Some authors have claimed that the OCP may protect against stress fracture development. Barrow and Saha20 found that runners using the OCP for at least 1 year had significantly fewer stress fractures (12%) than nonusers (29%). This was supported by the findings of Myburgh et al.71 Although no difference in OCP use was reported in ballet dancers with and without stress fractures,27 few dancers were taking the OCP. Because these studies are cross-sectional or retrospective in nature, it is not known whether the athletes were taking the OCP before or following the stress fracture episode. In addition, athletes may or may not take the OCP for reasons that in themselves could influence stress fracture risk. A prospective study did not support a protective effect of OCP use on stress fracture development.78 Nevertheless, it is not known whether the risk of stress fracture is decreased in athletes with menstrual disturbances who subsequently take the OCP. This is an important area for future research.
Low bone density
Theoretically, low BMD could contribute to the development of a stress fracture by decreasing the fatigue resistance of bone to loading and by increasing the accumulation of microdamage.45,88 Results from a limited number of studies comparing regional bone density in military or athletic groups with and without stress fracture have been inconclusive26,40,71,77,78,84,85,89,90 (Table 3-7).

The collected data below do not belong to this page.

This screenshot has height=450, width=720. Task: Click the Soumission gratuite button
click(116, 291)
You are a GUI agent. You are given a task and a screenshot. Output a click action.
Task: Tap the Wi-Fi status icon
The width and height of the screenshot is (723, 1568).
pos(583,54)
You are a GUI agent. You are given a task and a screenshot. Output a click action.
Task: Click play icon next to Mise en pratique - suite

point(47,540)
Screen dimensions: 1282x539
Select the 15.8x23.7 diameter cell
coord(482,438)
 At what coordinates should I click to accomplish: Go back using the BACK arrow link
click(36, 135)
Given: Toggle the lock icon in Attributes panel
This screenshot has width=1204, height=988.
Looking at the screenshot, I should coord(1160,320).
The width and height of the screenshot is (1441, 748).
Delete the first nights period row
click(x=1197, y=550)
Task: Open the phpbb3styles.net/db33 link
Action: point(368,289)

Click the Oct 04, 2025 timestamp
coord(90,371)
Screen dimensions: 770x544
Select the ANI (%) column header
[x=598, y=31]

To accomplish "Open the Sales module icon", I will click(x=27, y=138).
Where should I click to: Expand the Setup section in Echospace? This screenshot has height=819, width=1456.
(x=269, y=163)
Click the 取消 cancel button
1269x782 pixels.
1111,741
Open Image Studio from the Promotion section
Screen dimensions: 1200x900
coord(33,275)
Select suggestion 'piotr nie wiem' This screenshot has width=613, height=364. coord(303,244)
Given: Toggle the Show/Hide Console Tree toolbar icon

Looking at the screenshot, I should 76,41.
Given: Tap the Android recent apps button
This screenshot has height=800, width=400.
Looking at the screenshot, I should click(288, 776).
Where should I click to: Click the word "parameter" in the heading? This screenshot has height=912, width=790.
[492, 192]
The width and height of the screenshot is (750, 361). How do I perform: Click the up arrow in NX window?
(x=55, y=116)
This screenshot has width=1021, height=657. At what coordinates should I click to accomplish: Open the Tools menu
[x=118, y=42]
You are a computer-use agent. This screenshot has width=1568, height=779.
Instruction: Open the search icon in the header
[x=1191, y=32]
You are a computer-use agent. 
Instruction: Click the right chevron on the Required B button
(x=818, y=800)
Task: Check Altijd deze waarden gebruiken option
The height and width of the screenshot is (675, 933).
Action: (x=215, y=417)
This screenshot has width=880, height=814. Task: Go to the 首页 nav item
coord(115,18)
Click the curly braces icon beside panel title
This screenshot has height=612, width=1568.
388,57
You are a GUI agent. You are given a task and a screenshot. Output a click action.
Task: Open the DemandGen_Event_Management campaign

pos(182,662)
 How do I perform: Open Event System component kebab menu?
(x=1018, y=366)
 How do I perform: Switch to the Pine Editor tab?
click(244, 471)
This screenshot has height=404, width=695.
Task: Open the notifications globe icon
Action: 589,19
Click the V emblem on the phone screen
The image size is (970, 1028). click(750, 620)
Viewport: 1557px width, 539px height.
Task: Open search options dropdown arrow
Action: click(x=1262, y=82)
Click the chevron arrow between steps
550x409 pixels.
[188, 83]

The discrepancy may reflect differences in populations, type of physical activity, measurement techniques, and bone regions. However, the findings of a 12-month prospective study using dual energy x-ray absorptiometry (DEXA) to measure bone mass indicate that low bone density is a risk factor for stress fractures in women and possibly in men.78 Female athletes who sustained tibial stress fractures had 8.1% lower tibia/fibula BMD than athletes without stress fractures (p < .01). In the men, the tibial stress fracture group had 4.0% less tibia/fibula BMD than the nonstress fracture group, although this was not significant (p = .17). However, it is important to note that in this study the athletes with stress fractures still had bone density levels that were similar to or greater than less-active control subjects. This implies that the level of bone density required by athletes for short-term bone health is greater than that required by the general population.
Bone geometry
Bone geometry influences the ability of the bone to resist mechanical loads. A prospective study of 295 male Israeli military recruits assessed the influence of bone geometry on stress fracture risk.91,92 Significantly fewer stress fractures were sustained by those with a greater mediolateral tibial width, measured using standard radiographs, than by those with a narrower tibia. This may be due to a greater area moment of inertia and hence increased ability of the bone to resist bending forces in the anteroposterior direction. However, the incidence of stress fractures did not correlate with cortical thickness. These findings were confirmed by a recent prospective study of 626 U.S. male recruits.40 Using DEXA to derive structural geometry, the authors found significantly smaller tibial cross-sectional area, smaller tibial section modulus, and smaller tibial width in the stress fracture cases. These remained after adjusting for body weight differences between groups. There are no data that investigate whether bone geometry predisposes to stress fractures in athletes.